The challenges are mounting for Thailand amid demographic shifts and limited gains from economic growth
The Thai economy expanded by 4.3 per cent in the third quarter of this year, the highest rate in four years, but unemployment rose 1.3 per cent from the previous year’s 1.2 per cent. The latter phenomenon is unprecedented amid economic recovery, underscoring a major shift in the country’s demographics and the growing negative impact of automation in various industries.
A breakdown shows that employment in the farm sector dropped 1.2 per cent, while non-farm employment declined 1.8 per cent, with industrial and manufacturing sectors recording a 4-per-cent drop. While farm jobs registered a significant drop, those in the services sector remained robust – especially in tourism and its related services.
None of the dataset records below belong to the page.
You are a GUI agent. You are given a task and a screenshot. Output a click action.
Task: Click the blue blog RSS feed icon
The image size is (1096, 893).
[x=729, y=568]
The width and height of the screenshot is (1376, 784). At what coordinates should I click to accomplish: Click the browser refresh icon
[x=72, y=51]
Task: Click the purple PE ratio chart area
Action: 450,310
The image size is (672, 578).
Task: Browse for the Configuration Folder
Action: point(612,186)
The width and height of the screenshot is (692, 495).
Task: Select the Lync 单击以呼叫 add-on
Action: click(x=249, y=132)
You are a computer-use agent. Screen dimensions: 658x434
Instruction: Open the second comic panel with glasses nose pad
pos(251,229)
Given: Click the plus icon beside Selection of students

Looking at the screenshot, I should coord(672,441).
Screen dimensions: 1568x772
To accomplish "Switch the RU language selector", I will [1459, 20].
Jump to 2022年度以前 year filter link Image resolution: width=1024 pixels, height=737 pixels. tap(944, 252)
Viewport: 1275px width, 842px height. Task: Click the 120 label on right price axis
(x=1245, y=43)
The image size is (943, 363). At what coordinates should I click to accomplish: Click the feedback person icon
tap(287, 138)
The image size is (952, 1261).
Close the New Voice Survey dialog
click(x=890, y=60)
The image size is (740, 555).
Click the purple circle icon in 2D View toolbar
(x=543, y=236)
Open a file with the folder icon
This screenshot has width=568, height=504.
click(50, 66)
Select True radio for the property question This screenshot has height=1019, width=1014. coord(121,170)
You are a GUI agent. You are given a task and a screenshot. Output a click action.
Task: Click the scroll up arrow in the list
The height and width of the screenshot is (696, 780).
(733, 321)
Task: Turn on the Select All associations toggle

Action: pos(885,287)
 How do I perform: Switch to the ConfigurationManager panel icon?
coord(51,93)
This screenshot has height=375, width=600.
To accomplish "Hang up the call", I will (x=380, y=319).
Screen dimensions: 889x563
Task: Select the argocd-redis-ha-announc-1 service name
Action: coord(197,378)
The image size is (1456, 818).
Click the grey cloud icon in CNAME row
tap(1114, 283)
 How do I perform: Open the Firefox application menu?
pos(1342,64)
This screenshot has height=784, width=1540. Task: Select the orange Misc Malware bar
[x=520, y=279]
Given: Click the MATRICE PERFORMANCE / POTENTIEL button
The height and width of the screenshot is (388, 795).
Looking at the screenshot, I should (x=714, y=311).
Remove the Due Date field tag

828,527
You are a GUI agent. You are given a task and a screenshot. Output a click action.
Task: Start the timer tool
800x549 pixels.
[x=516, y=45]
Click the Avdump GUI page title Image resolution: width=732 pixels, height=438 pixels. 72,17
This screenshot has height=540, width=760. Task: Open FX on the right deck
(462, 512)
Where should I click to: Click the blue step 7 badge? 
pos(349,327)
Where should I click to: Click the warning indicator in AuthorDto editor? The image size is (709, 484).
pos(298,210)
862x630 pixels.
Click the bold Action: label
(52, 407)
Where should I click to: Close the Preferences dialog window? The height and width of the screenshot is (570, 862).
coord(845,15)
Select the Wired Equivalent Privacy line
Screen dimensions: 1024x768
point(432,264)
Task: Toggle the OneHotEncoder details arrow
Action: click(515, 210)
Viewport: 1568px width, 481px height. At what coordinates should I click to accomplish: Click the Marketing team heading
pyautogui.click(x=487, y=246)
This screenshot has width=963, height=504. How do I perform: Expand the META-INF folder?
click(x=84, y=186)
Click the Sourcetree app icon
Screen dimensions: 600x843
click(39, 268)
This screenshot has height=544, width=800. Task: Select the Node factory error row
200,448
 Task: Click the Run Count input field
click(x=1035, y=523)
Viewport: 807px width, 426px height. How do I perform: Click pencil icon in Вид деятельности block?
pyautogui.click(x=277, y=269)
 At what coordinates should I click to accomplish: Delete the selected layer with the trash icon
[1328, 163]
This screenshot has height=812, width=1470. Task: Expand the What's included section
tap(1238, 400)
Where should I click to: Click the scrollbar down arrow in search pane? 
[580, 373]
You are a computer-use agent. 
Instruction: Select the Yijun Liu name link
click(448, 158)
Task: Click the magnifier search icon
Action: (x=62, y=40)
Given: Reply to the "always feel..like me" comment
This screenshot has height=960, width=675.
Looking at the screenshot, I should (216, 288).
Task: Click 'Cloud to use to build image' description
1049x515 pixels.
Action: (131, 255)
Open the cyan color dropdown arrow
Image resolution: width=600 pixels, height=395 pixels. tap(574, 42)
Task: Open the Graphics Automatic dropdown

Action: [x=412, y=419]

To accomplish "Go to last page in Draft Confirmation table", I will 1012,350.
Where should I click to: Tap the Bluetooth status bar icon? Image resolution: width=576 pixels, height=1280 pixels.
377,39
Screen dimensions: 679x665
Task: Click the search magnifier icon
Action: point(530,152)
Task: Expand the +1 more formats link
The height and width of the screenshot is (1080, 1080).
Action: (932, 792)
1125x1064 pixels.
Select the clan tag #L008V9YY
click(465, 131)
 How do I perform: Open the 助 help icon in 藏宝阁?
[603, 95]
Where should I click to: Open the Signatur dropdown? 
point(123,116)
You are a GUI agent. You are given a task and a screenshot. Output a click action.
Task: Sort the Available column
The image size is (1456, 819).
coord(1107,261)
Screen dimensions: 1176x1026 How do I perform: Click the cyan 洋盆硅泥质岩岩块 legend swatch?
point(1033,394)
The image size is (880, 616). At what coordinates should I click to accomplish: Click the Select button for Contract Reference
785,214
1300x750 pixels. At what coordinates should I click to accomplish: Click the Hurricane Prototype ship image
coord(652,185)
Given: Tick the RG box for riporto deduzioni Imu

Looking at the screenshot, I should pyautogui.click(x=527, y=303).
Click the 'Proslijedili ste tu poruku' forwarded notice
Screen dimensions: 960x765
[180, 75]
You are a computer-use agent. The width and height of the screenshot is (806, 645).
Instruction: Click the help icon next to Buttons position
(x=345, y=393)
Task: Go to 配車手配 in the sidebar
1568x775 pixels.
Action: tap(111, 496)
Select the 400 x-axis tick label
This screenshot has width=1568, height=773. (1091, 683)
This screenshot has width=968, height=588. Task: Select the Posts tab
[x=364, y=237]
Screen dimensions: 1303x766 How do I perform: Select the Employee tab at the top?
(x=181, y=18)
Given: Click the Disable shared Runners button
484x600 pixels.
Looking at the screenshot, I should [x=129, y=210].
However, there were fewer manufacturing and construction jobs during the third quarter.
To boost competitiveness, the electronics sector, for example, has used more robots and automation in its manufacturing process, resulting in lower employment, and this despite an increase in the sector’s output.
According to the Bank of Thailand, there is also a mismatch of skills, as evidenced by a large
number of positions left unfilled by new graduates, whose qualifications may not meet employers’ requirements. In addition, Thailand is entering the advanced stages of becoming an ageing society, in which 20 per cent of the population will be 60 or older in just a few more years. As a result, the workforce’s replacement rate has nose-dived, since fewer workers are entering the labour market due to a relatively low birth rate, compared to those leaving the workforce.
Another factor at play is that the ongoing economic recovery has been mainly driven by the revival of export-oriented industries that focus on using new technology to boost efficiency, especially robots and automation systems, to replace workers. This lowers costs amid rising output, while avoiding the potential impact of rising wages.
Moreover, the government’s “Thailand 4.0” initiative to modernise the economy and society has resulted in the offering of various tax and other incentives to encourage industries to turn to more automation systems and robots.
It is by now clear that, if the government doesn’t quickly come up with a more comprehensive programme to address the negative consequences of Thailand 4.0, especially with regard to its impacts on the labour market, it will soon be too late to make the needed corrections.
One solution would be to offer more incentives to promote jobs in the services sector, along with new vocational training programmes. Besides tourism, hotel and related services, healthcare is a potential area for job creation, especially with regard to medical tourism and elderly care.
In this context, the demographic shift leading to Thailand’s advanced ageing population could be turned into an opportunity, because more workers will be needed to provide elderly care, not only to Thais but also foreigners living and visiting here.
However, other solutions will also be required to cope with the challenges of a higher economic growth rate but fewer jobs available in the traditional sectors.
Thailand is certainly not alone in grappling with this novel global phenomenon, in which digital and other disruptive technologies are at play and wreaking havoc on labour and other markets.